There’s no doubt that emergency situations are hectic. When you add family members to the equation and the amount of chaos can double or even triple. In an emergency situation, the ability to act quicky and calmy can be the difference between life and death for you and your loved ones.

Many times an unexpected natural disaster or other crisis, leaves minutes or even seconds to avoid injury or escape. Because of this, a plan of action is not only a good idea but also completely necessary to survival.

Even if you have hours or days advance warning of an emergency situation, it won’t be enough if you aren’t prepared ahead and ready to act quickly when the evacuation decision is made.

To help you prepare your family for a catastrophe, consider each of the points in the plan below. These quality recommendations, can help you create a bulletproof emergency plan.

#1. Prep for the disasters that are most likely for your region FIRST

Different climates require different methods to survive. For instance, in the New Orleans area it would be prudent to prepare for hurricanes. In the San Francisco area, it’s wise to prepare for earthquakes.

Take your local weather into account. Level five hurricanes, like Katrina, require fleeing before impact. For earthquakes and hurricanes, it is more logical to designate a safe room such as a basement or any ground level space with limited exposure. Safe rooms should only be used as a last resort. Planning ahead can often avoid danger.

A governmental breakdown will be similar in all areas because human nature is universal. However, to keep your family safe, have a plan for possible natural disasters as well.

  • What natural disasters have occurred in your local area in the last five or ten years? Make a list of these.
  • What man made emergencies have occurred? Chemcal spill, power outage, power plant accident, oil spill, etc. What is the likelihood of similar events happening again in your area?
  • Which regional disasters or emergencies are common in the area?
  • Are there personal emergencies to plan for?
  • What nationwide events or emergencies have happened or are predicted?
  • Worldwide?

For each of the above prompts, make a list of situations that are likely. Do your research to verify your list is as accurate as possible. Ask neighbors or elderly relatives in the area what kind of additional unusual events have occurred in the area in their lifetime?

#2. Create simple, easy to follow steps

You should make instructions so simple a six year could easily follow along,because if you are unconscious or missing, your kids might have to follow it! In the middle of extreme stress, this will make it much easier for family members and children to act logically.

An example would be, “If there is a fire in the night, everyone meet outside the house by the tree in the front yard. If the house and yard is flooding and we get separated, meet at the church on the hill.”

The meeting place outside the house could be anything that is close to the home such as a school, a park, a playground, or anything your family will immediately recognize and can easily travel to on foot.

It should have some type of shelter if needed and be somewhat central. If you have multiple possible locations, choose the one closest to where the youngest members of the group might be

Periodically quiz your family on these simple steps. Make sure they are memorized. In a sense, preparing for a disaster is like studying for an exam, only failing could be fatal in this case.

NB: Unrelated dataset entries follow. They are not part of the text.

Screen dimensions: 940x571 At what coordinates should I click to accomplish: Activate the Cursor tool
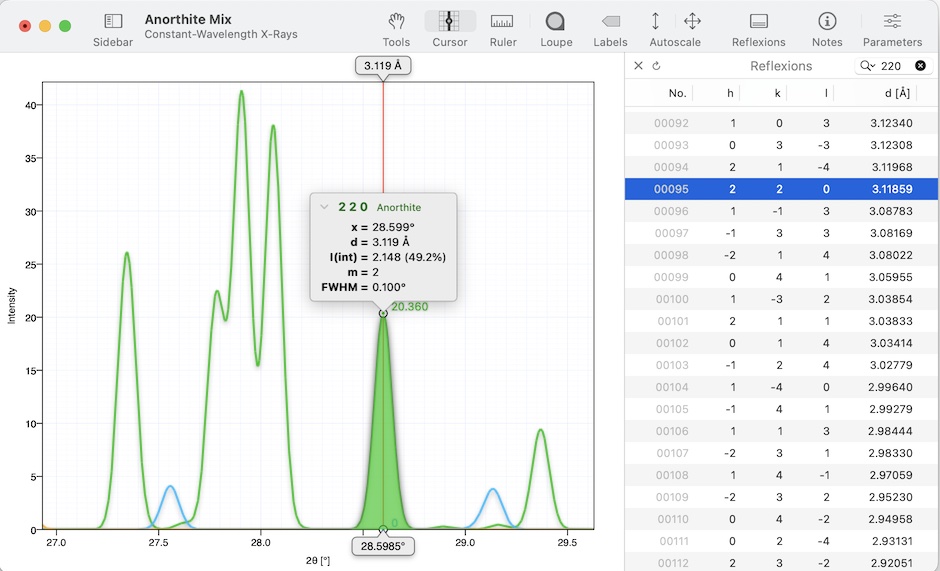[x=450, y=21]
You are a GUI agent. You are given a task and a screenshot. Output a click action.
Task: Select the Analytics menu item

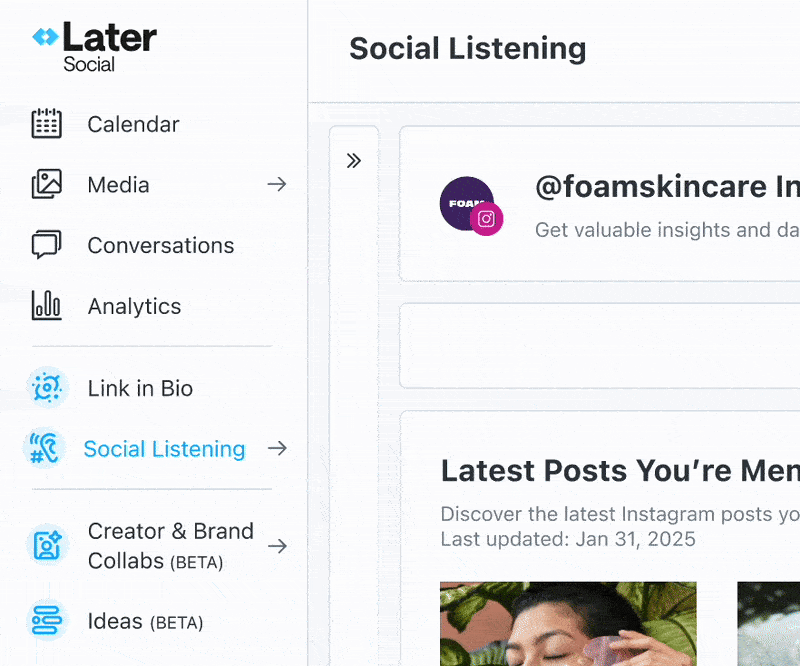[x=134, y=306]
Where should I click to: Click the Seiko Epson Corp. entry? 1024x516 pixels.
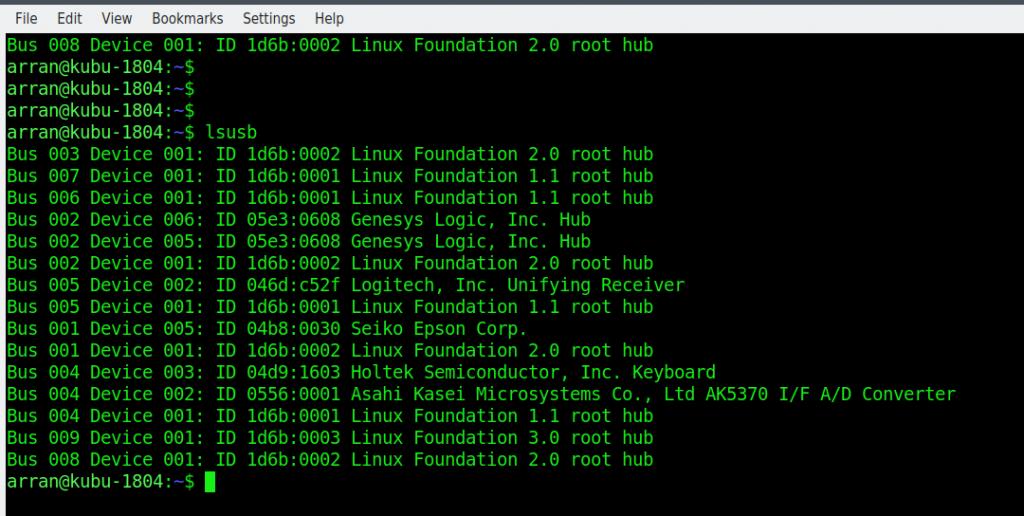438,329
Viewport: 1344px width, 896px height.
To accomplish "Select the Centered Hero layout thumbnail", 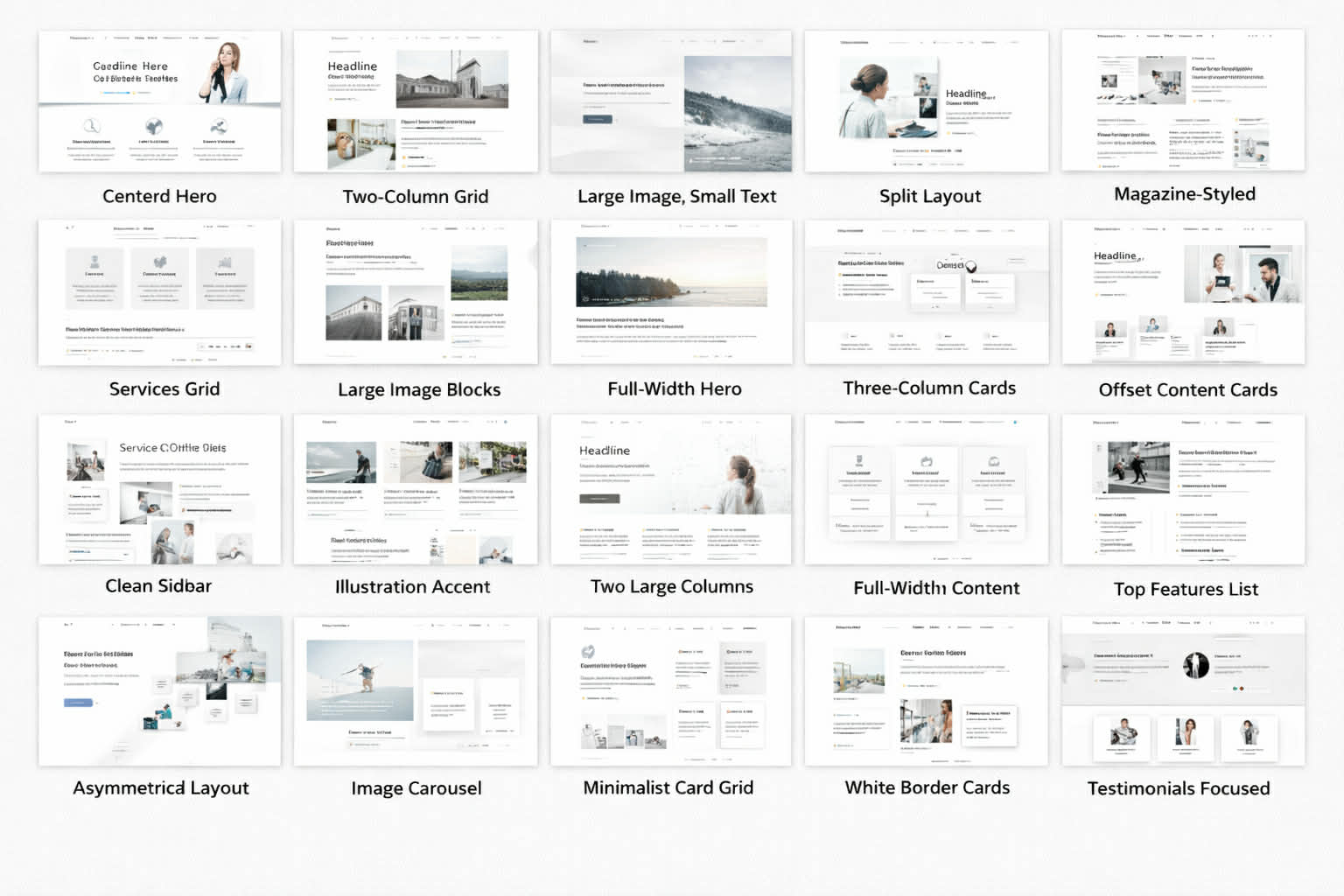I will [159, 101].
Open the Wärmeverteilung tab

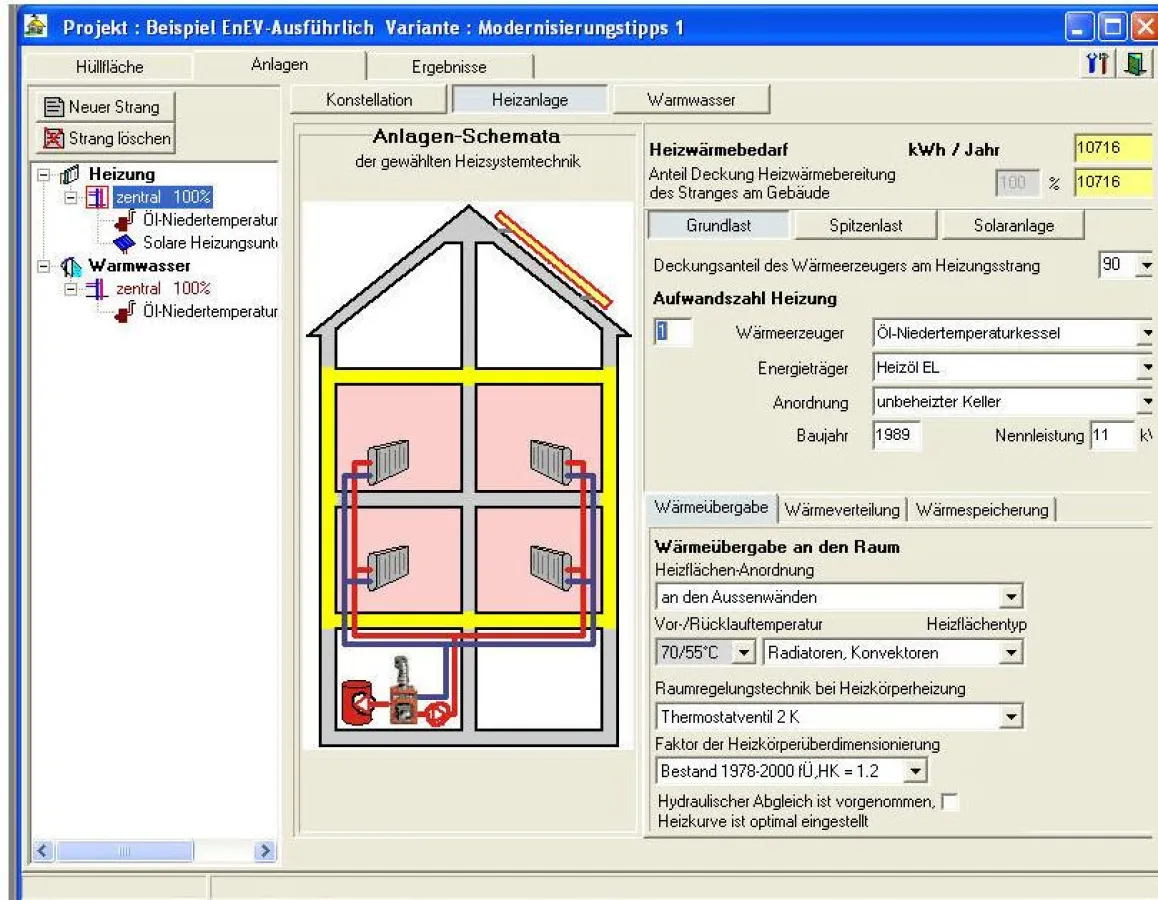[x=842, y=510]
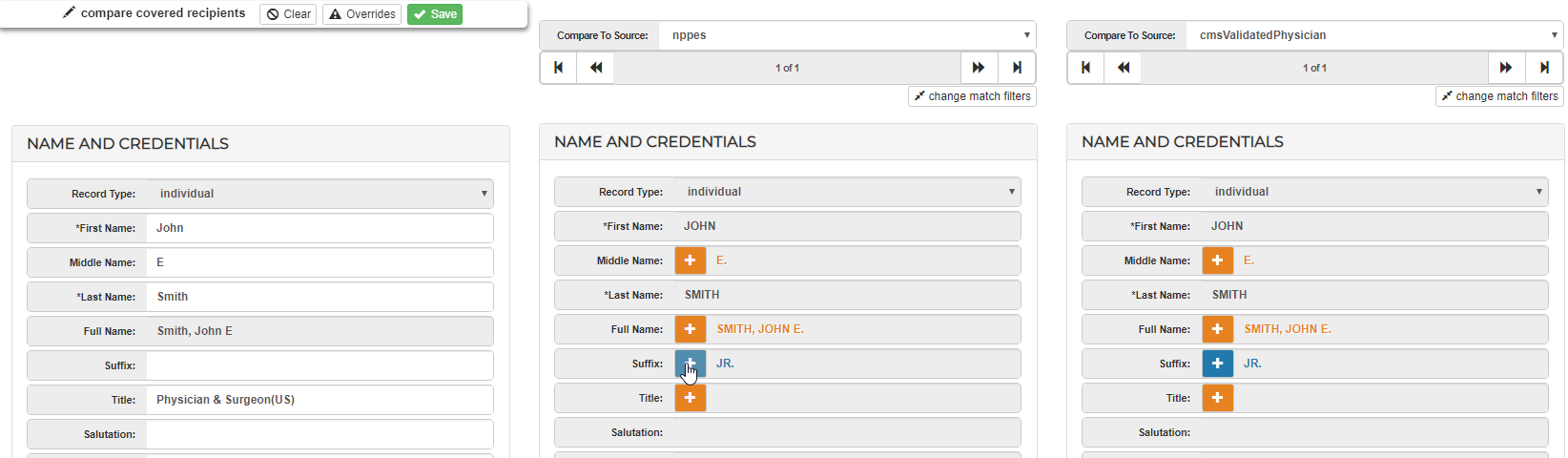Click change match filters under nppes
The width and height of the screenshot is (1568, 458).
click(972, 96)
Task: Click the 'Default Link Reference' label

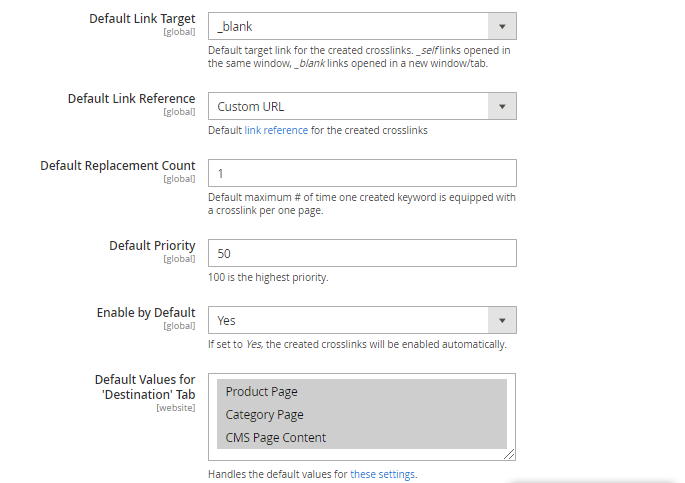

The more you drill, the more successful you will be when the situation is at hand. Unlike drills at school, emergency drills should happen unexpectedly (at least for one adult) and should occur at inconvenient times such as the middle of the night, early morning, or during dinner.

  • Do we have a meeting place if we are separated?
  • Where is it?
  • Do we need an alternative meeting place for specific disasters or emergencies (ie. Tornado or earthquake versus flood, housefire, or home invasion)?
  • What’s the meeting plan if a crisis occurs while in a public place like the grocery store, a mall, the county fair, or a large festival, sporting event, or concert?
  • How will we meet up if a crisis occurs during work/school hours?
  • What is the procedure if someone doesn’t arrive at the meeting place?
  • How long do we wait? Where do we go if the meeting place seems or become unsafe?
  • If someone is injured or can’t get to the meeting place, how is that communicated to others in the group?
  • Which neighbors or businesses in your home or school neighborhood are safe spaces if needed? Make sure you confirm with someone at each identified safe space how to communicate to others in the group if a child arrives during an emergency.
  • Which places or people in your neighborhood should children avoid during a disaster or emergency?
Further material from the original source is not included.